Jerusalem Noir: The Case of Raz Suriel


Benjamin Balint

 

The suspect Raz Suriel, 78, has been referred to me by the Court for psychiatric evaluation. Herewith, my report and case history.

Over several hours of questioning, Raz ruminated and fulminated. Though he bristled at some questions, his taut features changing rapidly, he proved generally cooperative and coherent.

To begin with the beginning: In his own telling, Raz arrived at the Diskin orphanage in Jerusalem in the winter of 1946, aged 12, already then marked by acute religious ambivalence, torn between his contortions of guilt and grief, and a gratitude to the Catholic sisters who had rescued him during the war. In an attempt to resolve the ambivalence, Raz plunged himself into an intensely Orthodox milieu at the Brisker yeshiva in Mea Shearim, spending days and nights peering into volumes of Talmud propped up on his shtender.

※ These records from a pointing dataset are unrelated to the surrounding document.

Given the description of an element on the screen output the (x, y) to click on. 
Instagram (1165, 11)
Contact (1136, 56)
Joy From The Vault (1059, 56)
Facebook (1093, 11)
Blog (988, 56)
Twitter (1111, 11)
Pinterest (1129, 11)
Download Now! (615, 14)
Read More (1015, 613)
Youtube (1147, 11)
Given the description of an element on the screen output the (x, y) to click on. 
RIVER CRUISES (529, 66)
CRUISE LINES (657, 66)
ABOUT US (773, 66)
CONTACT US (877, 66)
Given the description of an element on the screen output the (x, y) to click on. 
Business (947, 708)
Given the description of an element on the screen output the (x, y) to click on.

Permit me here to cite the relevant testimony submitted to the Court by Rabbi Yitzchak Ze’ev, who studied at the yeshiva and who now serves as director of Jerusalem’s Asra Kadisha (Committee for the Preservation of Gravesites):

Of the two registers in which the Jewish tradition voices itself—law and lore, the normative and the narrative, Halacha and Aggadah—Raz was drawn to the latter, to the choreographed dance with biblical verses which spins off not only legends, but also playful puns and fancies, parables and paradoxes and proverbs, extended allegories, ethical maxims of great dignity, homilies, satires, riddles, theological musings about good and evil, eschatological visions of the messiah and the world-to-come, and compassionate attempts to justify the ways of God to men. I can remember how enthusiastically he admired the way Aggadah summoned throngs of demons and dybbuks, false messiahs and reincarnated souls, not to mention harlots and heretics. He grew fascinated with legends of leviathans and behemoths, enthralled by imagined meetings of Plato and the prophet Jeremiah. He studied esoteric musings on the mysteries of the world, like the debate between the House of Shammai and the House of Hillel about whether the heavens or the earth was created first. It came to him as no surprise to learn that the sages compared the delights of Aggadah to wine, or to manna (that miraculous nourishment of the desert wanderers), or to the fragrant lilies and sweetened apples of the Song of Songs. He used Gematria to find numerological equivalents of his first name, 207—among them adon olam (Lord of the universe) and ein sof (the Infinite).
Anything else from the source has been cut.